The Aberdeen Saturday Pioneer was the weekly newspaper that L. Frank Baum ran in 1890 and 1891.
When Baum's previous venture, Baum's Bazaar, went out of business at the start of 1890, Baum searched for another occupation. He purchased a weekly paper, The Dakota Pioneer, from owner and Syracuse acquaintance John H. Drake. Drake was planning to leave Aberdeen; Baum paid for his purchase with modest monthly installments. He renamed the paper, cut the annual subscription price from $2.00 to $1.50, and put out his first issue on 25 January 1890.
Like many American communities, large and small, Aberdeen was well-supplied with newspapers; in Baum's day it had two daily papers and seven weeklies. Running one of these papers could provide a living for an entrepreneur like Drake or Baum, though it was a demanding job. Baum probably worked a twelve-hour day on average, doing everything from selling subscriptions and advertising, to writing copy, to setting that copy into type.

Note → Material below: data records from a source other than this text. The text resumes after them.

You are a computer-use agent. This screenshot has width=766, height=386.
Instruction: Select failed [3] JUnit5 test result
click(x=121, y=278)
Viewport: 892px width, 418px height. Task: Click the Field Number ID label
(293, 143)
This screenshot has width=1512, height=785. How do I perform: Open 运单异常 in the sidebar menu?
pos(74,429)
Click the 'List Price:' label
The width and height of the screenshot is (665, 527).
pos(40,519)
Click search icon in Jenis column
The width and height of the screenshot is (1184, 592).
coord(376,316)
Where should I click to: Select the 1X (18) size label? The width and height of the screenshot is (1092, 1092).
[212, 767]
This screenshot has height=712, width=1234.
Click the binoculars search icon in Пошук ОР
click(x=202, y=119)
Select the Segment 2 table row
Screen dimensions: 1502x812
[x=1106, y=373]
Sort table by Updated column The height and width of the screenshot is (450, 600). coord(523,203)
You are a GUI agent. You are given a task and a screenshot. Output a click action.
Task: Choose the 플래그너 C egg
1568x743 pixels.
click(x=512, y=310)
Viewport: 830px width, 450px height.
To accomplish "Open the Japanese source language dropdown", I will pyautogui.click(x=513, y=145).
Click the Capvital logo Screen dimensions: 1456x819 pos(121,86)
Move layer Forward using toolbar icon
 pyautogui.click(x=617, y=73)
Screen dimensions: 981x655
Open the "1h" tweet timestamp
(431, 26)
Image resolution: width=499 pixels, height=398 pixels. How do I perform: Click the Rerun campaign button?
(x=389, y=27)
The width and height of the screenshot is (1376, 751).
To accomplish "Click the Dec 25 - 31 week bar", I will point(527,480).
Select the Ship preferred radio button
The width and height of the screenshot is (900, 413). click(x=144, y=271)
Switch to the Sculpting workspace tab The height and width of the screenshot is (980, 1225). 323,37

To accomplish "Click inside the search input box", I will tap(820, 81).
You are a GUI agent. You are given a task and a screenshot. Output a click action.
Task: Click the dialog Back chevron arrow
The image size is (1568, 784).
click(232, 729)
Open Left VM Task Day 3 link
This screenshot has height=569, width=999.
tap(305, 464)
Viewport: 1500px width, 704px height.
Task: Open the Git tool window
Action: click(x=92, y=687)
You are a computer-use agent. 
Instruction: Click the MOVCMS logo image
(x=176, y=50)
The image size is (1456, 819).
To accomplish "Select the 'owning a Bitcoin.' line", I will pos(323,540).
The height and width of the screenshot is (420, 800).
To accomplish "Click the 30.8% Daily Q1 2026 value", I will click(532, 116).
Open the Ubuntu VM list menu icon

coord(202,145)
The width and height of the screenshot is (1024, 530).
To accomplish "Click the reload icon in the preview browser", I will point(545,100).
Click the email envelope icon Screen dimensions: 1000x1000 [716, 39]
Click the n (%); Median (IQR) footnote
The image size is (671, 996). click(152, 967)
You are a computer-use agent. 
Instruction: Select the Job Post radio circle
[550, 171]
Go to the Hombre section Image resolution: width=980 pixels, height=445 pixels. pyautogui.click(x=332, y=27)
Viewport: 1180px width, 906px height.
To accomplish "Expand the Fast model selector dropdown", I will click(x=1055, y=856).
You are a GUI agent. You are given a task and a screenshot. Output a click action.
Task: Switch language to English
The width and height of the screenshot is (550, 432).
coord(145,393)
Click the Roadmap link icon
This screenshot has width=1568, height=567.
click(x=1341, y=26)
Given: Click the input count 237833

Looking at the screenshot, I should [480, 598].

The Pioneer started out as an eight-page periodical; in its first flush of modest success, Baum increased it to twelve pages, though he later had to return to the eight-page format. The paper printed syndicated material, plus legal notices and advertising; the portion that Baum had to write and typeset himself varied from one-quarter to one-half of the whole. Baum employed the help of a "tramp printer" when possible, but he also supplemented his income with miscellaneous printing jobs when he could get them.
The most distinctive feature of Baum's paper was his column Our Landlady, which appeared in almost every issue of the paper during Baum's tenure. In the column and in his editorials and other materials, Baum wrote about the range of subjects that interested him; he wrote about store window displays seven years before founding his journal The Show Window in 1897.
The Aberdeen Pioneer faced the same financial barriers that killed Baum's Bazaar. The failure of the wheat crop in 1889 and 1890 sent the entire regional economy into a steep decline, which affected virtually every business to a substantive degree. Baum's subscriber list dropped from 3500 customers to 1400, and many of those who remained could not or did not pay their their bills. The last known edition of Baum's paper is dated 21 March 1891; Baum turned the paper over to previous owner Drake once more, who sold it.
This was not an unusual sequence of events: in Baum's era, more newspapers failed than succeeded. Once the Pioneer was off his hands, though, there was nothing to keep the Baums in Aberdeen; the family soon moved to Chicago.
In Baum's later book Aunt Jane's Nieces at Work, Charley Briggs, editor of a small-town newspaper, does his own typesetting, as Baum had done. And Baum draws heavily on his knowledge of the newspaper business in Aunt Jane's Nieces on Vacation, in which the three Merrick cousins start a daily paper.
References[]
- L. Frank Baum. Our Landlady. Edited and annotated by Nancy Tystad Koupal. Lincoln, NE, University of Nebraska Press, 1999.
- Katharine M. Rogers. L. Frank Baum, Creator of Oz: A Biography. New York, St. Martin's Press, 2002.